Quelle voie choisir pour réussir

– Comment s’orienter ?- Quels sont les profils recherchés en Afrique ?- Quels sont les secteurs porteurs ?

Publié le 7 juin 2004 Lecture : 8 minutes.

L’inquiétude vous gagne. Vous avez l’estomac noué. Vous craignez de devenir chauffeur de taxi à Bruxelles avec un doctorat en philosophie en poche ! Pis : la perspective de travailler dans un McDonald’s avec un bac+7 vous provoque des sueurs froides… L’engrenage « bac peu coté + mauvaise fac = diplôme sans valeur = chômage » vous obsède. Ne cherchez plus ! Vous voilà atteint du syndrome de la rentrée scolaire. « Depuis cinq ans, au moment des inscriptions, j’observe la même angoisse sur le visage de nos étudiants, raconte Lotfi Tekaya, professeur à l’École supérieure de commerce (ESC), en France. Les étudiants originaires du Maghreb et d’Afrique subsaharienne en souffrent davantage, car la nécessité de réussir est impérieuse. »
Oubliée, l’époque où l’on pouvait s’inscrire à la fac du coin, avec pour seul objectif d’aller loin dans les études. « Aujourd’hui, toutes les filières n’assurent plus des débouchés », explique Didier Acouetey, directeur associé d’AfricSearch, un des plus importants cabinets de recrutement spécialisé. Ce natif du Togo garde en mémoire l’histoire de centaines d’étudiants ayant atterri sur une voie de garage. C’est le cas par exemple de Malika Gueye, détenteur d’un DEA (diplôme d’études approfondies) en langue étrangère appliquée. Elle souhaitait voyager, devenir interprète pour les célébrités de ce monde. Au lieu de cela, elle a fini téléopératrice chez Europe Assistance. Certes, elle utilise au quotidien dans son travail l’anglais, l’espagnol, le français et l’italien. Mais, à l’heure du bilan, la consolation est maigre.

■ Contenu des données ■
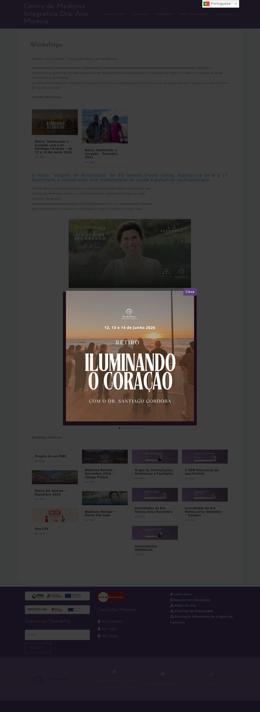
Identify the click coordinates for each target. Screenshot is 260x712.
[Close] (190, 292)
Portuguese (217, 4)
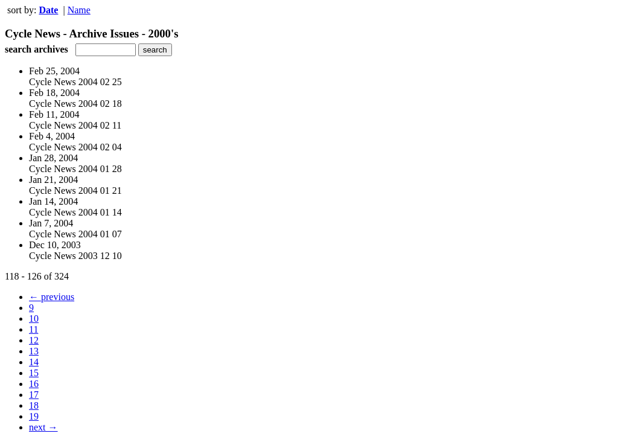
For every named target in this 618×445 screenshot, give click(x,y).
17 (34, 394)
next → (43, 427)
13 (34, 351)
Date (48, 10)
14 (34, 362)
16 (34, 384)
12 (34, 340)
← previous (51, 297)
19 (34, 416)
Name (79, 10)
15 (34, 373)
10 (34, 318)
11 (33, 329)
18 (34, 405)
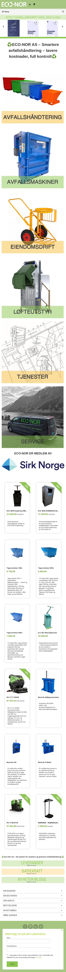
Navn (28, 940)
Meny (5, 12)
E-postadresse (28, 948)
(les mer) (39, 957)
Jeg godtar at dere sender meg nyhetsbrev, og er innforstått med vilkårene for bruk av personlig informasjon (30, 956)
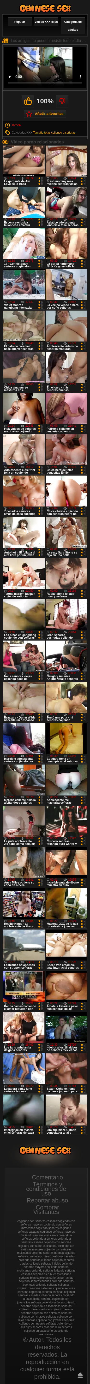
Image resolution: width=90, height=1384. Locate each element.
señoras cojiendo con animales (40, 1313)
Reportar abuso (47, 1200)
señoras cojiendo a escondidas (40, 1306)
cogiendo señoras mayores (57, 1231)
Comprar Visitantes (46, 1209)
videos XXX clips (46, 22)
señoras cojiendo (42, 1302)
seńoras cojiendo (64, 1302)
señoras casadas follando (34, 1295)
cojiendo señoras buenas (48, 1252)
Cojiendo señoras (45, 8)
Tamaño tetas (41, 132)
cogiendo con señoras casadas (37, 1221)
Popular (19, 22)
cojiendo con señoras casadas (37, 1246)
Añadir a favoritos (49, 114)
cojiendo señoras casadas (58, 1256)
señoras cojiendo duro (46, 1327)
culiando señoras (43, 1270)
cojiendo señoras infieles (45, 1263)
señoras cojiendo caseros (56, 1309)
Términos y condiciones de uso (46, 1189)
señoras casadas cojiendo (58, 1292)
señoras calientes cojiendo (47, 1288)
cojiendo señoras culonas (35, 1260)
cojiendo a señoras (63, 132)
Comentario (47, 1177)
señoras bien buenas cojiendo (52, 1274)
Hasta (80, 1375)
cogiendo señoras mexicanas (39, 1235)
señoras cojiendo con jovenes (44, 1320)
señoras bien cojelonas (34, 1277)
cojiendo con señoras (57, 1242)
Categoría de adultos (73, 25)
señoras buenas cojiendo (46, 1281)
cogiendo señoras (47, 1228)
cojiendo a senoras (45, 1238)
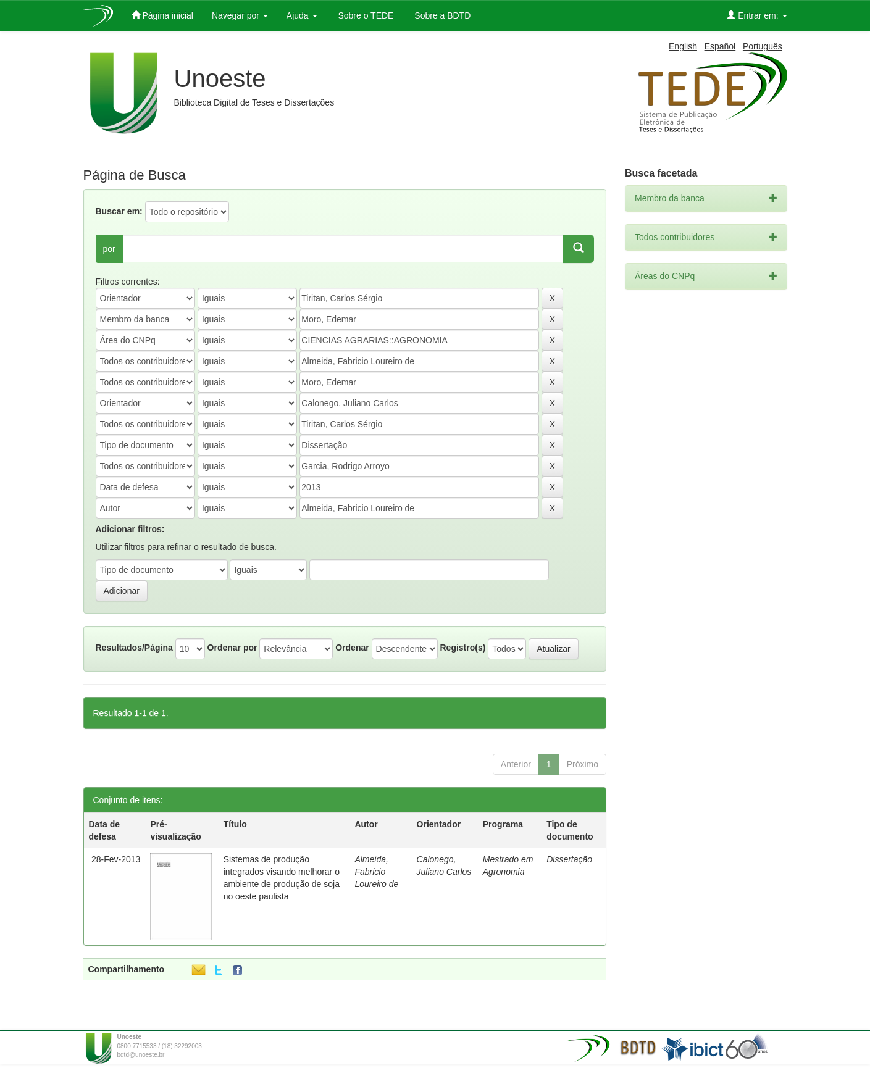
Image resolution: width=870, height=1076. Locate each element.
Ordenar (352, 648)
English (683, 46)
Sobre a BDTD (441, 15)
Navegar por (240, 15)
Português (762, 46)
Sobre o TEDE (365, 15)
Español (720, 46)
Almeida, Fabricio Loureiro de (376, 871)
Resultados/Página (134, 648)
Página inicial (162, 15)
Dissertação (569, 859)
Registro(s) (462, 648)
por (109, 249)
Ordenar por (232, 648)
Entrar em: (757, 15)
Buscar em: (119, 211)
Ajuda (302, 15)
...
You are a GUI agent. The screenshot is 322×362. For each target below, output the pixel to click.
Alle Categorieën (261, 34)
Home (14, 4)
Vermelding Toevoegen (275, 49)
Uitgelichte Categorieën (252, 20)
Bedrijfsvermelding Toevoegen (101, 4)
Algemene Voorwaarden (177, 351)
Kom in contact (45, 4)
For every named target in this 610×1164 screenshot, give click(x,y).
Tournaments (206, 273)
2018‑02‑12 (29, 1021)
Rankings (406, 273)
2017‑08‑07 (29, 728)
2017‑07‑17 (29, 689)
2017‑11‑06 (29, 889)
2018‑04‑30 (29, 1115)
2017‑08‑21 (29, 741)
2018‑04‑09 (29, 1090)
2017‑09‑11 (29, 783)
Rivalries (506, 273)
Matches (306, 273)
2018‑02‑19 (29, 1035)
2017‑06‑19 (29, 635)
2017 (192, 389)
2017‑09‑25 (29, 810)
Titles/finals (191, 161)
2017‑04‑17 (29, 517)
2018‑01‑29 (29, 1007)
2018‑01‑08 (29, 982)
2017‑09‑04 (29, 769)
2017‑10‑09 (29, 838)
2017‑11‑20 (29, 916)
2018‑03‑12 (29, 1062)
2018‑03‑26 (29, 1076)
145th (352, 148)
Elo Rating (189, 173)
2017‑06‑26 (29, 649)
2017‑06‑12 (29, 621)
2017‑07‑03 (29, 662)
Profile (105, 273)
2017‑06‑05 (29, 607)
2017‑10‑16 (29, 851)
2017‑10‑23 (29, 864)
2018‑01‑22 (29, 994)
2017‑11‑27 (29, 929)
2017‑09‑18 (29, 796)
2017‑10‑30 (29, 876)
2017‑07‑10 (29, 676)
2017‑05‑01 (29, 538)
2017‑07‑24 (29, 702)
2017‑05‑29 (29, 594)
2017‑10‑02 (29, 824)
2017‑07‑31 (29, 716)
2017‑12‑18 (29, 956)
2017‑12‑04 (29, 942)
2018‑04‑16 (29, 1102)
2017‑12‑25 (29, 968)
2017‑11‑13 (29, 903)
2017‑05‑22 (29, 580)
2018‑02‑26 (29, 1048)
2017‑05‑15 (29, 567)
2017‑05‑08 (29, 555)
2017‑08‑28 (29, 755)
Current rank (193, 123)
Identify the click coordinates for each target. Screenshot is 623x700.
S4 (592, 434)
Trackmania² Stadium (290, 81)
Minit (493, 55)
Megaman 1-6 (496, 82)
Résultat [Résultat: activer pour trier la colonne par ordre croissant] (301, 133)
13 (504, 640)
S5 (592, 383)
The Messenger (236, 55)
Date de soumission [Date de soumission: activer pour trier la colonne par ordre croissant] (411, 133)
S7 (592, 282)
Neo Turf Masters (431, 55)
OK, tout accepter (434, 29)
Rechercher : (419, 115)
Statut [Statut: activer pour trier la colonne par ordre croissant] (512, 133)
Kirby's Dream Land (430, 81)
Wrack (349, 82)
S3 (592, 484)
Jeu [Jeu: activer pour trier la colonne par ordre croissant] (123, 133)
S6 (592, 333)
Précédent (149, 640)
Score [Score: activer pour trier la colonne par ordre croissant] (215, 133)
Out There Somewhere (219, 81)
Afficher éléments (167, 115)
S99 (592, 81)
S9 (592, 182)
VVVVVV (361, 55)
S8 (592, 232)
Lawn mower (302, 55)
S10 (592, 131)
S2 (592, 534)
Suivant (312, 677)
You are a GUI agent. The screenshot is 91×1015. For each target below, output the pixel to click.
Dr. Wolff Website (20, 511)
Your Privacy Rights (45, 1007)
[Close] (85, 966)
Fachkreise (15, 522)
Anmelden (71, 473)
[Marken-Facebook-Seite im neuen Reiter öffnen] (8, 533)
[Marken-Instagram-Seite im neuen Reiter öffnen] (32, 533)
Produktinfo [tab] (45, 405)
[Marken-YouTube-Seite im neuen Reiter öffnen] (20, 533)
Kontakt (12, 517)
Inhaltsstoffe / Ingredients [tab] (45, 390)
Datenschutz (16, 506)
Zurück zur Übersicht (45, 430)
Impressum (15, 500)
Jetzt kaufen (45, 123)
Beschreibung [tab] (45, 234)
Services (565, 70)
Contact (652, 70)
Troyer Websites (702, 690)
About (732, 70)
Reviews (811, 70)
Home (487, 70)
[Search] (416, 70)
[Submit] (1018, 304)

■ Consignes proposées ■
1. Selon l'article sur l'orientation des étudiants, pourquoi ceux du Maghreb et d'Afrique subsaharienne souffrent-ils davantage de l'angoisse de la rentrée ? Répondez en une à trois phrases.
2. Poursuivez l'article sur l'orientation des étudiants à partir de sa dernière phrase.

■ Réponses par consigne ■
1. D'après Lotfi Tekaya, professeur à l'École supérieure de commerce, ces étudiants en souffrent davantage parce que, pour eux, la nécessité de réussir est impérieuse.

2.
Le système est ainsi fait. Si vous entrez à l’université, il va falloir vous débattre avec une centaine d’orientations possibles, sans garantie de résultat. Et si vous optez pour une grande école, laquelle choisir ? Rien qu’en France, il existe plus de 60 établissements supérieurs de commerce et près de 250 écoles d’ingénieurs. Sans compter qu’entre sciences humaines, langues et matières techniques, les sous-catégories et combinaisons possibles rendent le choix encore plus épineux. Dans ces conditions, arrêter sa décision en ne tenant compte que de ses goûts et aptitudes peut se révéler dangereux. Surtout si vous avez l’ambition de travailler en Afrique, où les offres d’emplois qualifiés ne courent pas les rues.
Connaître le terrain sur lequel on s’aventure est donc vital. Pour cela, certains ont recours aux « coachs » privés des cabinets conseils. Ces nouveaux précepteurs, aux tarifs souvent dissuasifs, sont censés guider les étudiants, à l’instar des sportifs, vers les sentiers de la réussite. Leur méthode ? Essayer de déterminer où vous en êtes, vous faire prendre conscience de vos lacunes et de vos désirs. Bref, vous aidez à mobiliser vos talents. Objectif : vous imprégnez de l’idéologie de la performance, à l’instar des grands champions.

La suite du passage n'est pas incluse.